Inside, the letter read, “Sorry I had to erase your memory. You caught me reading an excerpt from your future novel you hadn’t conceived yet, and the universe can’t have that now. Happy writing! Love, Brigit.”
I read the letter two more times. All I could muster as a response was a, “What?”
My mind drifted back to that photo I took last night. With the letter still in hand, I reopened the picture. I zoomed in on the book, seeing the title and author.
“The Winged Letter by Samantha Vincent.”
“No way,” I uttered. “No. Freakin’. Way.”
I pulled up the GPS information on the picture, which tagged a new coffee shop I hadn’t heard of before. As tempted as I was to leave right then and there, race to the coffee shop, show the staff the photo, and demand answers, my adult voice reminded me of my obligations. With a heavy sigh, I checked my email to see if my clients had any notes for me about the stories and articles I had written for them. I cracked open my laptop—no new mail. I hit refresh, and still, no new mail, which meant…
I’m going on an adventure, my inner Bilbo Baggins screamed.
I flipped out the dress, trading it out for white jeans and a red sweater. I then went to the bathroom and got myself ready for an epic quest as I listened to my favorite movie soundtracks. I had to know what happened last night, who this woman was, and how she got a book I hadn’t written yet. Before I left, I folded the mystery dress and put it in my messenger bag. I figured if I crossed paths with her, she might want the dress back.
“Let’s solve the mystery of my night,” I said, my voice shaking more than I would admit as I opened my apartment door to the real world.
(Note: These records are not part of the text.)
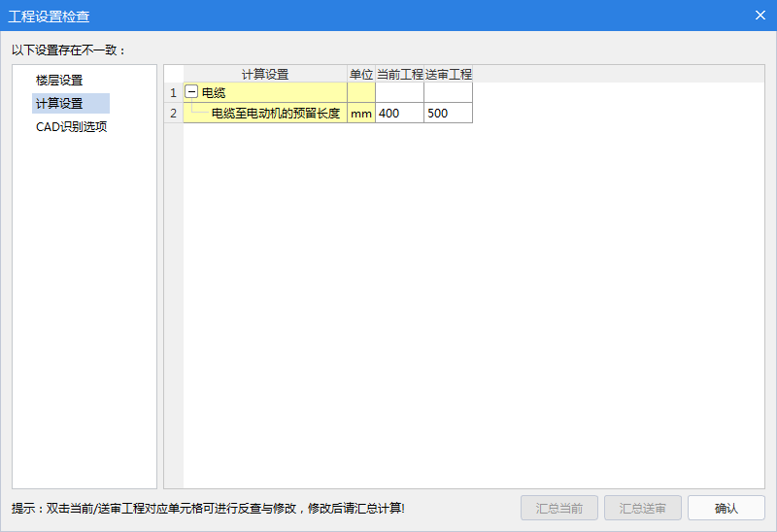The width and height of the screenshot is (777, 532).
Task: Select 楼层设置 in the left list
Action: pos(59,81)
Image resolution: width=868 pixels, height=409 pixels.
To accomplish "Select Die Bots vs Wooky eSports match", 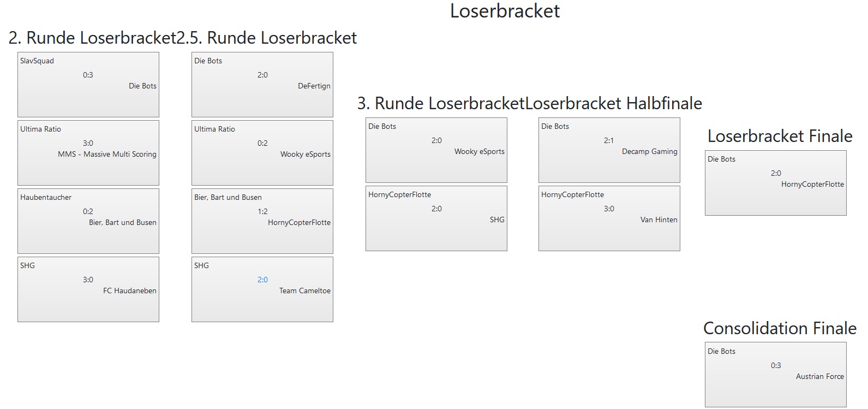I will 436,150.
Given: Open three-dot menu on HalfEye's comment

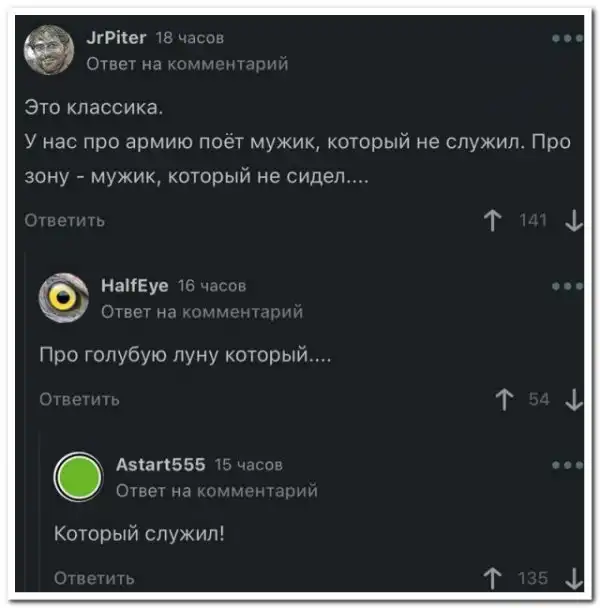Looking at the screenshot, I should [567, 286].
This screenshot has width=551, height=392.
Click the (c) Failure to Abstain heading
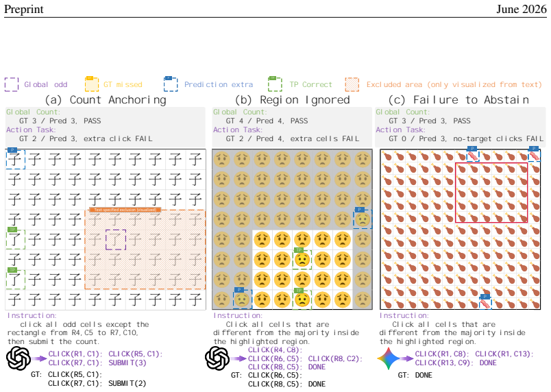tap(458, 100)
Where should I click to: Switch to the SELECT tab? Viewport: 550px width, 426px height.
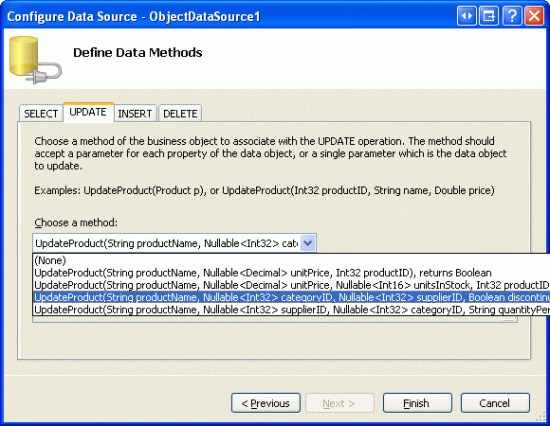coord(41,114)
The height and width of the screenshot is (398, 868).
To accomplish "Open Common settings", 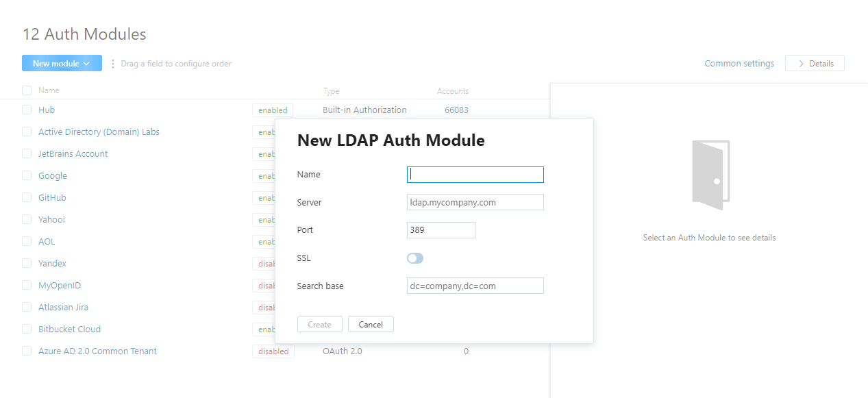I will (x=739, y=63).
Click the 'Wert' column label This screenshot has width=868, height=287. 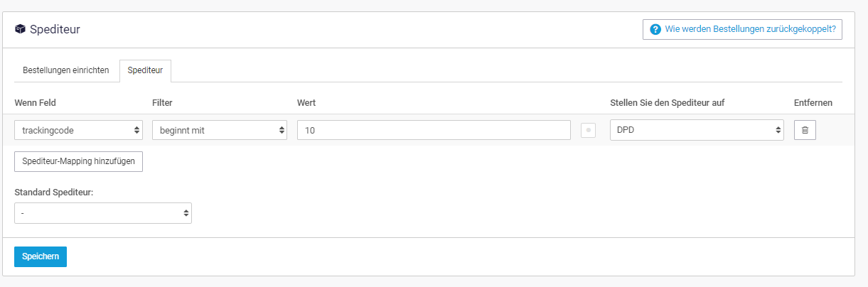pos(306,103)
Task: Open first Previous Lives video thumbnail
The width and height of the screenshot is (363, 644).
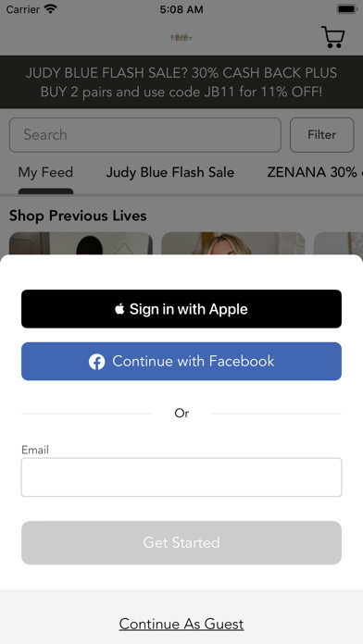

On the subway ride to The Violet Raven, I rummaged through my messenger bag. I was hoping to find a business card, a phone number written down on a napkin, or a hotel matchbook like in those black and white detective noir movies to give me another clue. While I didn’t find any of those exact items, I did find a postcard flyer for a themed open mic session at The Violet Raven with yesterday’s date. The topic was “the future,” which I assumed caught my attention and explained why I went to this coffee shop for the first time.
As I returned the flyer, the subway car became wrapped in darkness. There were no emergency lights – not even a glow from people’s cellphones. I could hear the subway rolling along on the tracks, but nothing else. I fumbled through my pockets, trying to find my phone, when the light swept back, but the people did not return.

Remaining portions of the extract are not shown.